Working with PostgreSQL in Production: Lessons from Real-World Experience
Working with production databases is a different experience from practicing SQL in tutorials. At Gorkhali Agents, I've had the opportunity to work directly with PostgreSQL databases that power real applications. Here's what I've learned about handling data in production.
Writing Queries That Actually Work
In production, you can't afford slow queries. I've learned to write efficient SQL using proper joins, filters, and indexing strategies. Here's an example of a query pattern I use frequently:
SELECT
u.id,
u.email,
o.order_date,
o.total_amount
FROM users u
INNER JOIN orders o ON u.id = o.user_id
WHERE o.order_date >= CURRENT_DATE - INTERVAL '30 days'
AND o.status = 'completed'
ORDER BY o.order_date DESC
LIMIT 100;The key lessons here: always limit results when you don't need everything, filter early with WHERE clauses, and use appropriate JOIN types based on your data needs.
Debugging Data-Related Issues
One of the most challenging parts of my work has been diagnosing production issues. Schema mismatches, inconsistent data, and database connectivity problems are common. I've developed a systematic approach:
- Check schema first: Verify table structures match what the application expects
- Validate data types: Type mismatches cause silent failures
- Review constraints: Foreign key and unique constraints can block inserts unexpectedly
- Check connection limits: Pool exhaustion is a common issue under load
Understanding DDL vs DML Operations
From my Oracle Database Labs project and production work, I've learned the importance of understanding the difference between DDL (Data Definition Language) and DML (Data Manipulation Language) operations:
-- DDL: Creating and modifying structures
CREATE TABLE audit_log (
id SERIAL PRIMARY KEY,
action VARCHAR(50) NOT NULL,
table_name VARCHAR(100),
record_id INTEGER,
created_at TIMESTAMP DEFAULT CURRENT_TIMESTAMP
);
-- DML: Working with data
INSERT INTO audit_log (action, table_name, record_id)

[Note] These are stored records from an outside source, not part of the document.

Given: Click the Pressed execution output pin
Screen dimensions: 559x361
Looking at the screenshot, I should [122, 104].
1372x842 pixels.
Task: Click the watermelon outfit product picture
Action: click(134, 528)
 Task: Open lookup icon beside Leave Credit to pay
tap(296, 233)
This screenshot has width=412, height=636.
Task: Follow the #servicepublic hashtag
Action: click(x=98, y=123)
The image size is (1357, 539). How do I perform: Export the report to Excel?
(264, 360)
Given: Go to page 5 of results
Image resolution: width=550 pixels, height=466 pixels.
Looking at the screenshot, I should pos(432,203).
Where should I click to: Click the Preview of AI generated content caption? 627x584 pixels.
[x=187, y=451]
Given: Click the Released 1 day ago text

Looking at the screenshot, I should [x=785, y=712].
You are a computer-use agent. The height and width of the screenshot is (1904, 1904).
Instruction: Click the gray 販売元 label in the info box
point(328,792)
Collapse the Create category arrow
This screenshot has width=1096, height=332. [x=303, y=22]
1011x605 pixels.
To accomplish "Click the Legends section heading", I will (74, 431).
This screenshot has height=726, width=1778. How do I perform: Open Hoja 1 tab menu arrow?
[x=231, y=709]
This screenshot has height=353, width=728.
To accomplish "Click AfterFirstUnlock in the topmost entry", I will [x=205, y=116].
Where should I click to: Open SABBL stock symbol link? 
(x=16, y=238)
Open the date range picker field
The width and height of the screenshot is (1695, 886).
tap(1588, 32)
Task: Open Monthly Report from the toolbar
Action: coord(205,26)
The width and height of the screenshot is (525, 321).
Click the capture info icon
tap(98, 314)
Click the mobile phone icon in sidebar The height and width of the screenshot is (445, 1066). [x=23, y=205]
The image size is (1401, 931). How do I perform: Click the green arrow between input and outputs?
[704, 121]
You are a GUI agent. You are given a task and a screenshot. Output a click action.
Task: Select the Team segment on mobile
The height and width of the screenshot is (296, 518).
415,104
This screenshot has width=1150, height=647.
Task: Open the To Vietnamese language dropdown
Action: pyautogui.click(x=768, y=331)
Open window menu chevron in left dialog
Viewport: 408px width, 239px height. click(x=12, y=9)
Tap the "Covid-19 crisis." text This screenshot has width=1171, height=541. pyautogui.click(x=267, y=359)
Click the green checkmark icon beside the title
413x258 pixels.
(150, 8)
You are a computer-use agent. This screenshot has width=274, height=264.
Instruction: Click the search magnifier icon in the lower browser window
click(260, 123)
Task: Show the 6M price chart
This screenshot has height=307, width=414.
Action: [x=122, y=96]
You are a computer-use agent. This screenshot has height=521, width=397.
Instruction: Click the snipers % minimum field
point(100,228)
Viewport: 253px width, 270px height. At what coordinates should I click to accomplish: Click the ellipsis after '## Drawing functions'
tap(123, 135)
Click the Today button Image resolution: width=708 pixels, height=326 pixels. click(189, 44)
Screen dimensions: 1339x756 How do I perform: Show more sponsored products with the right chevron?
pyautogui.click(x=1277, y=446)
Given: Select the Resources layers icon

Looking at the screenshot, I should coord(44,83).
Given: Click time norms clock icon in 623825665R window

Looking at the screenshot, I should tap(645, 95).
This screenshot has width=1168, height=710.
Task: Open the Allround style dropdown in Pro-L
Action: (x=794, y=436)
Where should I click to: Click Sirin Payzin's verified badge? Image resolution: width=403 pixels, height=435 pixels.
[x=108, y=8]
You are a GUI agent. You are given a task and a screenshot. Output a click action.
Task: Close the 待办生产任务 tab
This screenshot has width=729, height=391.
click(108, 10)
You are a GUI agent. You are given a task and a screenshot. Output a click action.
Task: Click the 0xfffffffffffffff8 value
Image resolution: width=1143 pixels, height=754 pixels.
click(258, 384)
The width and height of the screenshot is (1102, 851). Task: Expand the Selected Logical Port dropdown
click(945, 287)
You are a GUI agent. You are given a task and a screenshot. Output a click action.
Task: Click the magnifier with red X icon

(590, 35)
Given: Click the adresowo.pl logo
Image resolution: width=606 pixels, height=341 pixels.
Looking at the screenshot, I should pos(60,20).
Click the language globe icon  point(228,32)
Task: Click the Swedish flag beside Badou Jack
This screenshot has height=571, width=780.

VALUES ('UPDATE', 'users', 42);DDL operations are typically run during deployments, while DML is what your application does constantly. Understanding this distinction helps when troubleshooting migration issues.
Subqueries and Set Operations
Complex data problems often require combining multiple queries. I frequently use subqueries and set operations:
-- Find users who have orders but no recent activity
SELECT id, email FROM users
WHERE id IN (
SELECT DISTINCT user_id FROM orders
)
EXCEPT
SELECT id, email FROM users
WHERE last_login > CURRENT_DATE - INTERVAL '90 days';Key Takeaways
Working with PostgreSQL in production has taught me that database skills go beyond writing queries. You need to understand:
- How data flows between your application and database
- The importance of proper indexing and query optimization
- Schema design principles that prevent future problems
- Debugging techniques for data-related issues
- Secure practices for handling production data
These skills directly support my goal of growing into a data engineering role, where understanding databases is fundamental to building reliable data pipelines.